SEBI Lens on FPIs Under NRI ‘Control’
Eye on 2019 Polls: Custodians of FPIs told to identify such offshore funds
The Securities and Exchange Board of India has asked custodians of foreign portfolio investors (FPIs) to identify offshore funds that are ‘controlled’ by nonresident Indians.
Sebi, acting on the government’s instructions, has made it clear through fresh restrictions on investments and in subsequent meetings over the past few weeks that it’s not in favour of NRIs using FPI vehicles to trade on Indian stock exchanges.
This is primarily due to a growing suspicion that resident Indians have been using NRI friends and relatives to bring back and legitimise undisclosed funds parked abroad through fund structures that are registered as FPIs with the capital markets regulator. It is widely perceived that New Delhi is trying to minimise the inflow of money through round-tripping in the run-up to the 2019 elections.
“Many custodians were told last week to share data. It is evident Sebi is serious about the regulation and will retain it in some form. While Sebi probably wants to assess the total size of NRI-linked funds, compiling information on thousands of funds — on who controls a structure and how — cannot be done overnight,” a person aware of the development told ET.
Information on ‘Control’ Never Collected in Past
Custodians — which are large multinational banks and arms of Indian financial services groups handling the investments of foreign institutional investors — have to spell out the way NRIs exercise control in various FPI entities; whether they have the power to appoint majority of the directors and enjoy majority of the voting rights.
Custodians, who carry out knowyour-customer (KYC) formalities for foreign funds investing in India, however, have never in the past collected information on ‘control’.Around mid-April, Sebi came out with a new rule that said NRIs cannot be ‘beneficial owners’ (BO) of FPIs. According to the regulator’s definition, BO would mean 25% ownership in a company or 15% in a trust or partnership — depending on how an FPI is structured abroad. Second, the BO rule would also be triggered if the fund’s senior management officials are NRIs even though such persons may not have any investment in the fund.
Third, the threshold (for establishing NRI control or dominance in the fund pool) would be at a lower (and thus more stringent) level of 10% if the FPI is based in a high-risk jurisdiction. (Custodians and regulators have not yet come to an agreement on countries that would be considered ‘high risk’.) The regulation shook many NRI fund or asset managers who have set up offshore structures for raising funds from foreign residents as well as persons of Indian origin.
“The structure of several funds managed by Indian groups, NRIs, PIOs (Persons of Indian Origin) and OCIs (Overseas Citizens of India) could face a challenge due to the Sebi restriction on such persons being beneficial owners through control or a senior management official. Such funds might either have to change their operating structures or Sebi would have to dilute the requirements if these funds have to continue investing in India,” said Rajesh Gandhi, partner at Deloitte India.
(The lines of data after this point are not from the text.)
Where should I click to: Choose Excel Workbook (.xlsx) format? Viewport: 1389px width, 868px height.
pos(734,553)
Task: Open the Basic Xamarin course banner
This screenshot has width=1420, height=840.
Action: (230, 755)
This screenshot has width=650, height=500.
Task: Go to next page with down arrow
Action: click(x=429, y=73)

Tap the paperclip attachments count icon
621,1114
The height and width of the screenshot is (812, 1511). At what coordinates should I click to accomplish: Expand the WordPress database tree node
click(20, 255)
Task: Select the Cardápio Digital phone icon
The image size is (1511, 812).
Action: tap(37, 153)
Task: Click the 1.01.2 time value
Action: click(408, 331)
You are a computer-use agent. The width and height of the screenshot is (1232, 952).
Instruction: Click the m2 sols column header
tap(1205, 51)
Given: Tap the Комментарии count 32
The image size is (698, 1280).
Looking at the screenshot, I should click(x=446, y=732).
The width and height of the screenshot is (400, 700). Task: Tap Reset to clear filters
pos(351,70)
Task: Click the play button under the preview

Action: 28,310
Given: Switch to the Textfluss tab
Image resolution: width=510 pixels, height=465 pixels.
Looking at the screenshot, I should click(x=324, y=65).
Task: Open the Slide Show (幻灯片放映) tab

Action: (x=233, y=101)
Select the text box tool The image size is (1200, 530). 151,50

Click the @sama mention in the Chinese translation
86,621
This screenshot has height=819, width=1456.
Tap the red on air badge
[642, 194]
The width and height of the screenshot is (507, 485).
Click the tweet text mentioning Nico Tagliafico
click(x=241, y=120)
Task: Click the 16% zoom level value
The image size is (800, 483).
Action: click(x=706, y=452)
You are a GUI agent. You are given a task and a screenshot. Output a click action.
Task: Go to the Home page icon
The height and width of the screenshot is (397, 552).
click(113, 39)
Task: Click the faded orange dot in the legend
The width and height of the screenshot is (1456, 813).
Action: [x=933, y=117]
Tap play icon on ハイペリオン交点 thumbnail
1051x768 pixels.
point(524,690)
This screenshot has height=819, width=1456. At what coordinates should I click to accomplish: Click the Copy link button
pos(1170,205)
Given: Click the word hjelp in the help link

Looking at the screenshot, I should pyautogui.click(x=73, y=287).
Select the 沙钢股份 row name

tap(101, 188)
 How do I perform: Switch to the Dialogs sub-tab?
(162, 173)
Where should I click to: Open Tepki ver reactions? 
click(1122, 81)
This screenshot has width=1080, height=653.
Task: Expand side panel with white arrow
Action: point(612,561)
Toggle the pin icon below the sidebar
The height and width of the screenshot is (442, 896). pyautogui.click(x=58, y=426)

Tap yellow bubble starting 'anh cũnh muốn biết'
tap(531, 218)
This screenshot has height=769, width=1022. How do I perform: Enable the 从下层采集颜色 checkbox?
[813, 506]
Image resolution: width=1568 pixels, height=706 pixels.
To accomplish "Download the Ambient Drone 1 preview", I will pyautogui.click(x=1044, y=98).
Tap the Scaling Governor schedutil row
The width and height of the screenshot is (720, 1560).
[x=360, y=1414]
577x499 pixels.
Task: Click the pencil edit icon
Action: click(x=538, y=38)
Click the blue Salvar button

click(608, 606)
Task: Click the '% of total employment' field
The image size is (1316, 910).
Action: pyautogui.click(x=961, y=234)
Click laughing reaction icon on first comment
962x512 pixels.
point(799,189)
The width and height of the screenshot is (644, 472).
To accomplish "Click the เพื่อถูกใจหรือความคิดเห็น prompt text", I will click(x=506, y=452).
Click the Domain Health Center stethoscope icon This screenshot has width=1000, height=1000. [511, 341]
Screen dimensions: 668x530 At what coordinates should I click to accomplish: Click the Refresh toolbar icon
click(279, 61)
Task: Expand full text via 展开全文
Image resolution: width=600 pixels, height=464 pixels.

“Faced with the Sebi directive, funds and their advisers are now discussing possible structures to sidestep the Sebi circular — for instance, either by ostensibly transferring control to foreigners or through setting up trusts,” said a senior tax practitioner.There are 9,500 FPIs and it could take custodians weeks to collect information on who controls a fund.
For new funds, custodians are already gathering such information. “Sebi has received many representations from FPIs, custodians and some of the intermediaries. It may review the definition of ‘control’, but is unlikely to make any significant relaxation in the rules,” said an official of a custodian bank.